• INSTRUCTIONS
1 > Using the public transportation requirements, decide whether each statement agrees with them: (a) route planning covers buses, trams, and subways; (b) passenger information displays are to support more than one language; (c) fare collection is limited to a single payment method. Answer yes or no for each and quote the deciding words.
2 > Answer these questions from the public transportation requirements:
(a) What technology is used to track vehicle locations?
(b) On what basis should schedules receive real-time updates?
(c) To whom must the system be accessible?

:: EXCERPT PROVIDED

My Solution for Design a Public Transportation System

by nectar4678

System requirements


Functional:

Route Planning

  • Provide optimal routes for various types of public transport (buses, trams, subways).
  • Support dynamic route adjustments based on real-time traffic data.

Scheduling

  • Manage and display timetables for all transportation modes.
  • Allow for real-time updates to schedules based on delays or disruptions.

Fare Collection

  • Implement a digital fare collection system supporting multiple payment methods.
  • Ensure secure transactions and data protection.

Real-time Vehicle Tracking

  • Track vehicle locations using GPS and display real-time updates to passengers.
  • Integrate with passenger information displays at stops and stations.

Passenger Information Displays

  • Show arrival and departure times, delays, and route changes.
  • Provide multi-lingual support.

Multi-modal Integration

  • Enable seamless transfers between different modes of transportation.
  • Provide unified ticketing and scheduling for buses, trains, bikes, etc.

Accessibility

  • Ensure the system is accessible to people with disabilities.

::::
:: AVAILABLE DATA

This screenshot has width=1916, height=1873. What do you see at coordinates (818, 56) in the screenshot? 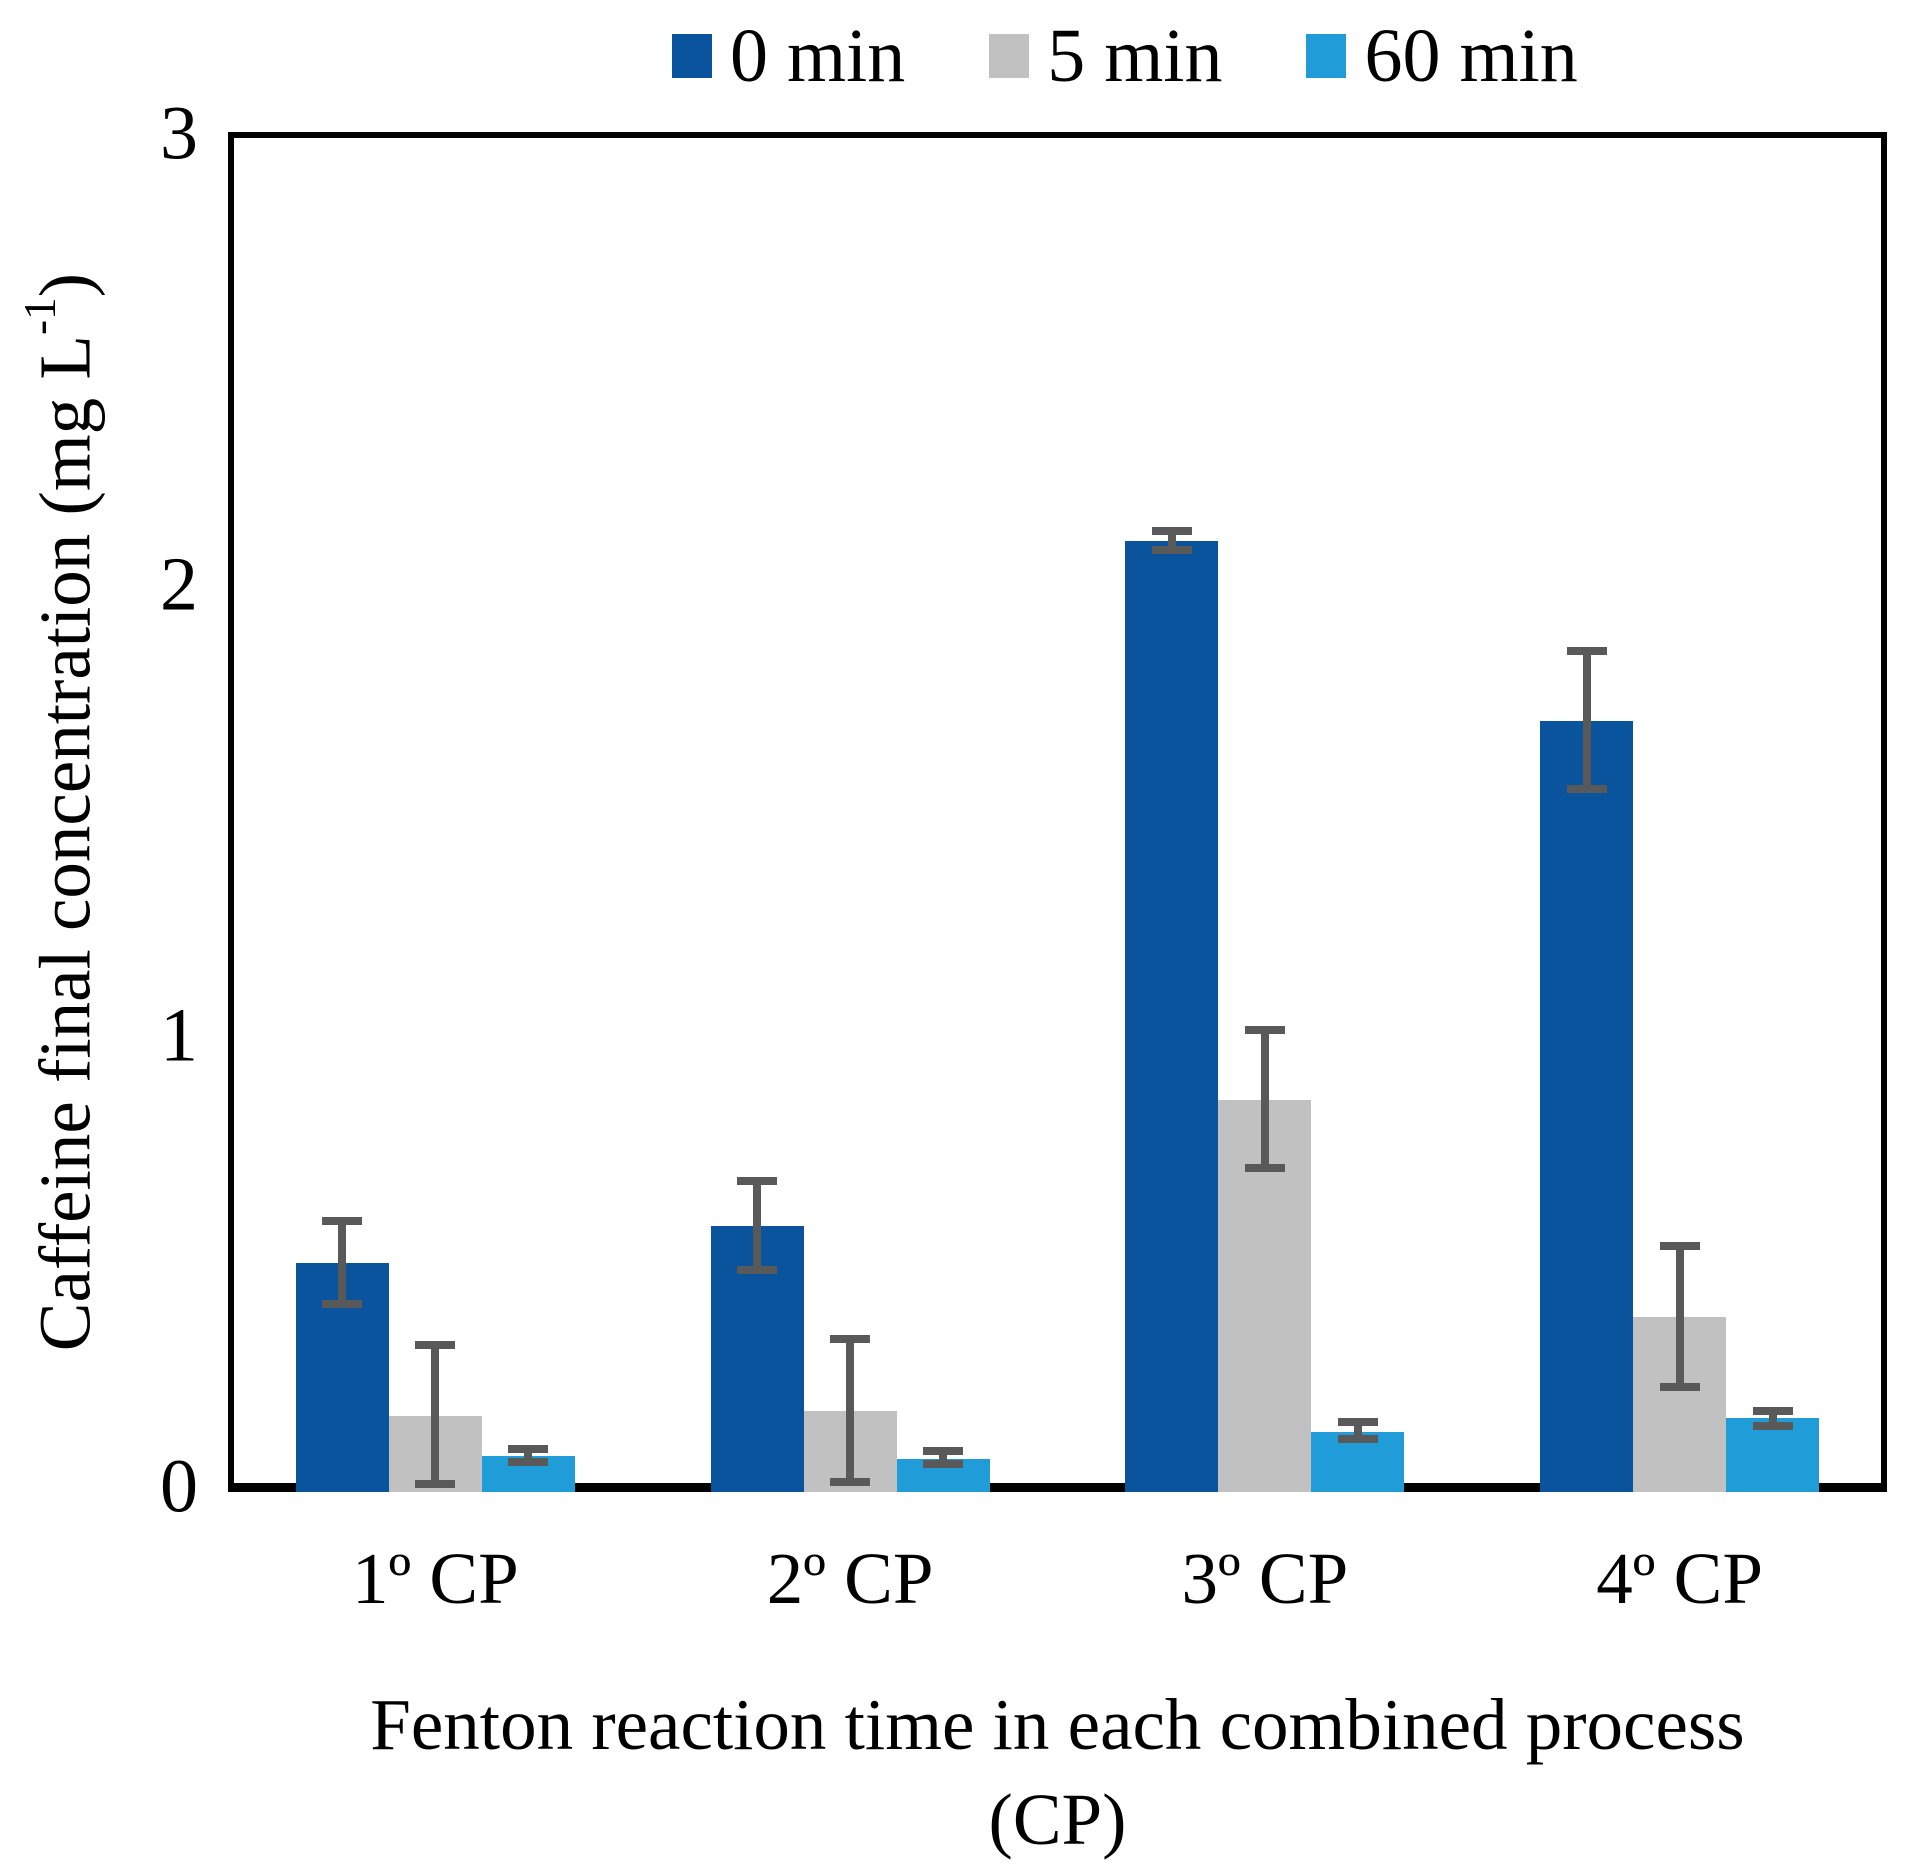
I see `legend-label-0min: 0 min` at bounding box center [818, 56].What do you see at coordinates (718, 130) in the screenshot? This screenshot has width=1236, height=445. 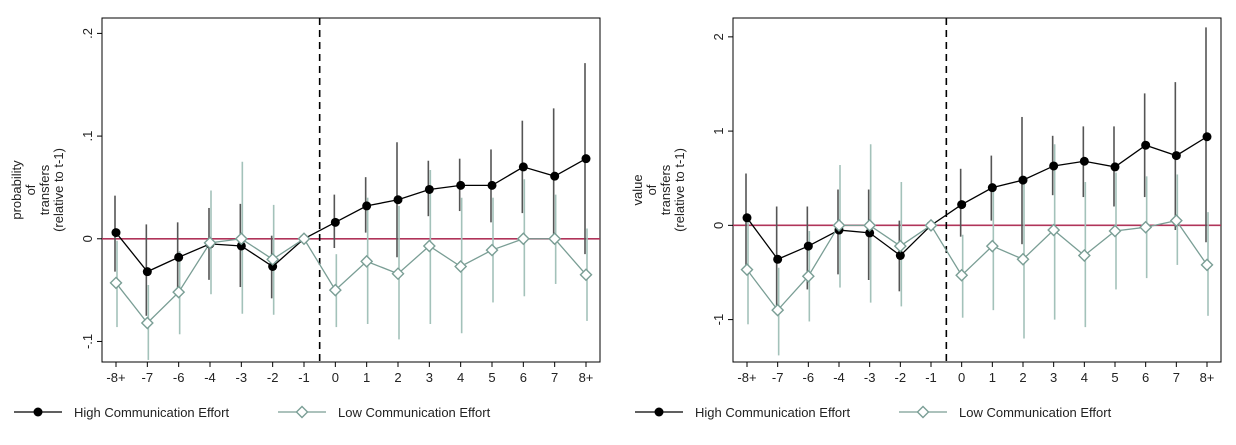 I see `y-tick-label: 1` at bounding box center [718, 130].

::::

• ANSWERS TO EACH TASK
1 >
(a) Yes: "Provide optimal routes for various types of public transport (buses, trams, subways)."
(b) Yes: "Provide multi-lingual support."
(c) No: "Implement a digital fare collection system supporting multiple payment methods."

2 >
(a) GPS
(b) Delays or disruptions
(c) People with disabilities